If you’ve been keeping up with the articles in this series , you will know that the business sale journey doesn’t end at completion. The post-sale phase involves several important steps to help ensure a smooth transition, with all agreed-upon terms honoured.

What is the role of the seller post-sale?

The seller’s post-sale role can vary greatly. Depending on the nature of the business and their involvement in day-to-day operations pre-sale, they can be expected to remain involved with the company for one to five years.

For sellers that have minimal involvement in the business, the buyer may agree to a defined handover period (for example, six months), during which the seller is available to support as the need arises.

Sellers involved in the daily running of the business may be tied in for longer so they can gradually pass over responsibilities to the new owner, as well as recruiting for and training a replacement.

If the sale terms include an earnout period, the seller will typically be expected to remain in the business at least until the contingent consideration is agreed and finalised, so they can monitor and maximise profitability in order to achieve the earnout.

Completion accounts

Completion accounts are financial statements, prepared after the closing date to reflect the company’s financial position at the time of sale.
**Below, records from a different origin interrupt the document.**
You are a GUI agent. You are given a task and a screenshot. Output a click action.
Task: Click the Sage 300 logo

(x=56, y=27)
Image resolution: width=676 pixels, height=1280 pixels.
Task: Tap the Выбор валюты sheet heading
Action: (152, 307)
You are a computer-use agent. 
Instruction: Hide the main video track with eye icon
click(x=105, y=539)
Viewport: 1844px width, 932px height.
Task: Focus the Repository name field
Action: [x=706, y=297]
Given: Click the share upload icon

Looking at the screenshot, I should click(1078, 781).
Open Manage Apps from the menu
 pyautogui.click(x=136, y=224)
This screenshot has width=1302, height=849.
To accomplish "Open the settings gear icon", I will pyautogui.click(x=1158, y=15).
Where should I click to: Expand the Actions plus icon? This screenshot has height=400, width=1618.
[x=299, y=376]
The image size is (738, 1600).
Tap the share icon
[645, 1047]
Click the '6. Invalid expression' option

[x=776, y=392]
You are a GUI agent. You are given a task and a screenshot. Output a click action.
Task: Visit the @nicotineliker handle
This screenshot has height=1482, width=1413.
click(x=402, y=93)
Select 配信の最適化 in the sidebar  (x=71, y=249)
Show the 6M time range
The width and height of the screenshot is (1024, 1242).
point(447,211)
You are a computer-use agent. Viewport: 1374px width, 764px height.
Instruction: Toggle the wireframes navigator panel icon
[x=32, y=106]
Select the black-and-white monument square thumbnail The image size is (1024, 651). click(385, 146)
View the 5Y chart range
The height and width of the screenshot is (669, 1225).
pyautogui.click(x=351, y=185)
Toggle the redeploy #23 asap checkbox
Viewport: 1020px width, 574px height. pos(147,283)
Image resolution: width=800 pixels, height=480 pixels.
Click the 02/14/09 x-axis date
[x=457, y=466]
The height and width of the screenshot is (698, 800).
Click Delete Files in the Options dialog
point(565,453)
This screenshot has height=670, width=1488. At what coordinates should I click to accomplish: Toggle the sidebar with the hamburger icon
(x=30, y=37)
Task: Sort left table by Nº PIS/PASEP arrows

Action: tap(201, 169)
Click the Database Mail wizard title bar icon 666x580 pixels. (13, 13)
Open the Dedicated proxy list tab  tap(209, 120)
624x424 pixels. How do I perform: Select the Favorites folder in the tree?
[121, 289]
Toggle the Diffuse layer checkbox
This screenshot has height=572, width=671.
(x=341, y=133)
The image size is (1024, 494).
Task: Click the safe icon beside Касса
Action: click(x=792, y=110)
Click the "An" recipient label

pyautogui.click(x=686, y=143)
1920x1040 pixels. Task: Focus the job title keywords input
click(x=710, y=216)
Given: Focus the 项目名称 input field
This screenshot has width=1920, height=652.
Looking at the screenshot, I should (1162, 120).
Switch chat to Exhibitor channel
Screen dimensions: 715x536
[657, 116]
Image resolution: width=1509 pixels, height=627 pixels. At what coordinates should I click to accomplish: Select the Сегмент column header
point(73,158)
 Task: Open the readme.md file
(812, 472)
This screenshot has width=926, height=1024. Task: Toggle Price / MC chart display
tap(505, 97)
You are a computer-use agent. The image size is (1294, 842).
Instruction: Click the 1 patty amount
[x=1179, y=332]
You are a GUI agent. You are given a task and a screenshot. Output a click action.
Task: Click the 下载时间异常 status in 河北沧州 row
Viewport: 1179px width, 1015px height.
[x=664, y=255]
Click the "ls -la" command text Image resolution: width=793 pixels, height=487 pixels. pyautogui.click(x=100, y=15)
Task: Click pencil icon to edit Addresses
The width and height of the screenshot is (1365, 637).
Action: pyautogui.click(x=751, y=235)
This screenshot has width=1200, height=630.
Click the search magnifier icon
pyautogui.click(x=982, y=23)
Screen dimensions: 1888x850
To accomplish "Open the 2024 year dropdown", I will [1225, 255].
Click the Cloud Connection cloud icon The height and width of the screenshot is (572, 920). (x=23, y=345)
They are used to adjust the purchase price based on any discrepancies between the estimated and actual financial status on the day of completion.

Key elements of completion accounts:

  • Working capital adjustments to ensure that the business has sufficient working capital to operate post sale.
  • Net asset valuations to confirm the value of assets and liabilities at completion.
  • Dispute resolution involves clear share purchase agreement terms for resolving any disagreements over the completion accounts.

Completion accounts protect both buyer and seller, by ensuring the sale price accurately reflects the company’s value at the time of transfer. We at Rickard Luckin can provide vital support by meticulously preparing and reviewing these accounts, as well as handling the dispute resolution process as may be required.

Integration

Integration is the process of merging the seller’s business operations, systems, and culture with those of the buyer.  Note that a well-managed integration period will help achieve the strategic goals behind the acquisition.

Key integration steps:

  • Cultural alignment: Bridging any cultural gaps between the two businesses.
  • System integration: Merging IT systems, accounting practices, and operational processes.
  • Employee transition: Communicating clearly with employees and managing their expectations throughout the integration period.

Integration is a significant part of the post-sale process, because it can make or break the success of the acquisition. When planned, managed, and communicated effectively, it will help minimise disruption by retaining key talent and ensuring business continuity.

Earnout reviews

Earnouts are contingent payments that are tied to the future performance of the business. They are a common way to bridge valuation gaps between buyer and seller because they incentivise the seller to help achieve future performance goals.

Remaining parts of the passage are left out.